▶ **Direction A**:
Decide whether each statement below agrees with the article on renewable energy policy: (i) the analysis is set in the British market, (ii) the authors find support through the energy market more efficient than capital allowances, and (iii) wind generation is a simple plug-in replacement for coal and gas power stations. Answer yes or no for each, quoting the words from the article that decide it.
▶ **Direction B**:
Write a continuation of the article on renewable energy policy, starting right after its final sentence.
>> start Text section
Elsevier

Energy Policy

Volume 88, January 2016, Pages 594-602
Energy Policy

Supporting the externality of intermittency in policies for renewable energy

https://doi.org/10.1016/j.enpol.2015.07.036Get rights and content

Highlights

  • Progressively replacing coal by offshore wind may require increasing subsidies.

  • Risk-averse investors seek higher financial hurdles with more intermittent technologies.

  • The externality of providing extra reserves should be bundled with the renewable subsidies.

  • Using capital grants rather than green certificates leads to lower costs.

Abstract

We analyse the joint problem of supporting renewables and resource adequacy in a liberalised electricity market and present a detailed model-based comparison of two alternative policies. We undertake this in the context of the British market. We show how, ceteris paribus, the progressive replacement of coal with wind imposes extra costs of reserve and evaluate alternative way to meet this, whether through capacity payments funded by customers, or a reliability requirement on wind generators with capital cost or energy feed-in subsidies. We consider the reality of market concentration and the extent to which pragmatic regulation could allow prices to rise above marginal cost to reduce the extent of direct subsidies and complex market designs. We also evaluate the implied cost of carbon reduction in a progressive replacement of coal with wind, when the security is maintained by extra peaking gas. We find that support through capital allowances rather than the energy market is more efficient.

Introduction

The process of replacing conventional fossil fuel power generation with intermittent renewable energy facilities imposes substantial externality costs on the electricity system. Wind generation in particular is not a simple plug-in replacement for coal and gas power stations. The re-configuration of the transmission network, the need for extra flexible generation, the holding of more operating reserve, the re-design of balancing products to accommodate more active real time markets (e.g. 15 min contracts), as well as system stability issues (e.g. reactive power) and greater inter-regional connectivity, have all become necessary extra expenses attributable to the introduction of large amounts of wind power. In a liberalised market setting, motivating the introduction of new renewable technologies is therefore not only about how the new facilities themselves should be subsidised (e.g. through feed-in-tariffs, green certificates or capital allowances) but also the recovery of the associated externalities. As a consequence, in several countries, moving towards a low carbon power sector has entailed radical changes to the way the power markets function and the degree of government interventions. The Electricity Market Reform processes in Britain (DECC, 2011) and the Energiewende in Germany (BMWI, 2014) are well-cited examples of this process of institutional re-engagement in fully liberalised markets, but similar changes are prominent throughout Europe and elsewhere.
>> end Text section
>> start Dataset excerpts
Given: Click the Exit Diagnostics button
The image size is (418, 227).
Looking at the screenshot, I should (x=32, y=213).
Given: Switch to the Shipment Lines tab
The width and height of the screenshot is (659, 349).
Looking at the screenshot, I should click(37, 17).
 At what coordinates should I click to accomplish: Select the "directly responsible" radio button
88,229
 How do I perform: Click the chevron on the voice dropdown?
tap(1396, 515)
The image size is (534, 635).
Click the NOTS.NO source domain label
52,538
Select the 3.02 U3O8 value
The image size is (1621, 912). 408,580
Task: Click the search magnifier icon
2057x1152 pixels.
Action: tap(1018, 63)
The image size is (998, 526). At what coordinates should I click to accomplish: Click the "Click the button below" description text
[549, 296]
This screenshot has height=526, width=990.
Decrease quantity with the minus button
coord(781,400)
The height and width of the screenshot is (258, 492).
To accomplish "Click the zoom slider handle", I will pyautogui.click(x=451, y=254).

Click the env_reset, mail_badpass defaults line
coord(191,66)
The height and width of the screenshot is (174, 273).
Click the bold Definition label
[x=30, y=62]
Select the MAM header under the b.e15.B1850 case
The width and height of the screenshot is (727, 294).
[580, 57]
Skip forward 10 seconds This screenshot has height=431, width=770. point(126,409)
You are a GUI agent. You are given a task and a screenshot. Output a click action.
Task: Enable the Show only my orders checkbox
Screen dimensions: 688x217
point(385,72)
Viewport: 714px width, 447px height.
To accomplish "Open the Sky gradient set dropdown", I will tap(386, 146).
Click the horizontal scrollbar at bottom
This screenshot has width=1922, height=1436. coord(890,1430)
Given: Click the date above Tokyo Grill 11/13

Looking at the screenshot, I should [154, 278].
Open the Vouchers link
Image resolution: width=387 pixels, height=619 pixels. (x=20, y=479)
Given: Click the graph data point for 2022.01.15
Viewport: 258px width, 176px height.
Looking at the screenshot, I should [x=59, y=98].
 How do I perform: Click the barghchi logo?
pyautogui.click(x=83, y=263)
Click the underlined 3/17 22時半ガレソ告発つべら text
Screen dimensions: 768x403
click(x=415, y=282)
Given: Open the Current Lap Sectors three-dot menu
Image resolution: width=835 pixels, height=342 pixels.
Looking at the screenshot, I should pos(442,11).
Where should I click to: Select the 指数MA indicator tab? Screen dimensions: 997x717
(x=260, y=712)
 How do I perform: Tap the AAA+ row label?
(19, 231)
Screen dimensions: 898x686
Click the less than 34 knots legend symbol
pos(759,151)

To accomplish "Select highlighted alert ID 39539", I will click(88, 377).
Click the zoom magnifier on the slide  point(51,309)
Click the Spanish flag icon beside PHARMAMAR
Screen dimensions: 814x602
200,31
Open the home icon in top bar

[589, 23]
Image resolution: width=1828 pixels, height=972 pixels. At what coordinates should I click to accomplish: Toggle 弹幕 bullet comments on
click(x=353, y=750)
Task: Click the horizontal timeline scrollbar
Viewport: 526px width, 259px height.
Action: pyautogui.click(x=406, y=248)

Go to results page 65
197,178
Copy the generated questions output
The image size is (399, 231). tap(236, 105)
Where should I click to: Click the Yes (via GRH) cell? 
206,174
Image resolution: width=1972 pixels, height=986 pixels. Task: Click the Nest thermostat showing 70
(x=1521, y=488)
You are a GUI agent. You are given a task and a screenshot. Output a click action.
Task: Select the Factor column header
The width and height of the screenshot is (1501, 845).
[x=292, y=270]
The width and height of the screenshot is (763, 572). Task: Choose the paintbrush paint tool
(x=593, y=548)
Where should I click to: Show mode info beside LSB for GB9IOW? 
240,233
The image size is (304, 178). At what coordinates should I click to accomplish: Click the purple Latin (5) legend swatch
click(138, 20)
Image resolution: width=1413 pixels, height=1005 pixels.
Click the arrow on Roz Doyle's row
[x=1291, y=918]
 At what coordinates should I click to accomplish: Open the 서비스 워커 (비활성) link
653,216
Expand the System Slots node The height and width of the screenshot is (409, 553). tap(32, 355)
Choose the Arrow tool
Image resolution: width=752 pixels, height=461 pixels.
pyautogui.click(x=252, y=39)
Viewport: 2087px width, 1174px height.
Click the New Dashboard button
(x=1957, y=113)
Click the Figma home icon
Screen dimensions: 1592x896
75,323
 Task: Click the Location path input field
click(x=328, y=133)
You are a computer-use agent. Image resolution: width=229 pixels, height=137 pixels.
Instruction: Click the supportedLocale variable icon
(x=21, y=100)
>> end Dataset excerpts
▶ **Right answer A**:
(i) Yes: "We undertake this in the context of the British market."
(ii) No: "We find that support through capital allowances rather than the energy market is more efficient."
(iii) No: "Wind generation in particular is not a simple plug-in replacement for coal and gas power stations."

▶ **Right answer B**:
The more widespread introduction of capacity markets to secure resource adequacy is clearly one of these consequences. Whether and how to introduce extra payments to generators for available capacity in addition to their revenues from the wholesale market for energy produced, have been open questions in electricity markets ever since their inception (Schweppe et al., 1988) and these have apparently become more urgent with the introduction of renewable generation (European Commission, 2015). Intermittent renewables such as wind and solar require greater reserves than the fossil fuel facilities which they replace, and, as such, the extra resource adequacy cost becomes a significant one of their externalities. Furthermore, in projecting forward the support costs for renewable energy, whilst the direct technology subsidies might be expected to degress according to learning, lower capital costs and improved efficiencies (Gross and Heptonstall, 2010, CCC, 2011), some of the externalities may not, and indeed the extra capacity needed to maintain resource adequacy, for example, may be an increasing function of the amount of wind penetration in the capacity mix (Bunn and Yusupov, 2015).

Economic efficiency prescribes that externality costs should be apportioned to their causes, and within power markets, this principle has been widely applied to carbon, pollution and network charges. With this in mind, in this research, we examine the joint implications and costs of policies for progressively replacing fossil fuels with an intermittent technology, wind, whilst maintaining resource adequacy to a constant reliability standard. Our focus is not to fully cost all the externalities of wind, but to focus in detail on one element, its reserve implications, and in particular to investigate if, by analyzing the support policies jointly, more efficient solutions can be achieved. If intervention policies for a low carbon transition are intended to move towards technological neutrality and balance externalities (as in Britain, DECC 2014, and more generally in the EU through “state aid” restrictions, European Commission (2014)), then it is evidently efficient to price the externality alongside the particular technology support. Ceteris paribus, a low carbon technology with less negative externalities should be preferred, if a choice is being made (e.g. within an auction) or incentives being set (e.g. through the allocation of green certificates). When the cost of an externality, such as extra reserve, is socialized, e.g. as part of a general capacity payments system with the cost spread across consumers, this allocative efficiency is lost.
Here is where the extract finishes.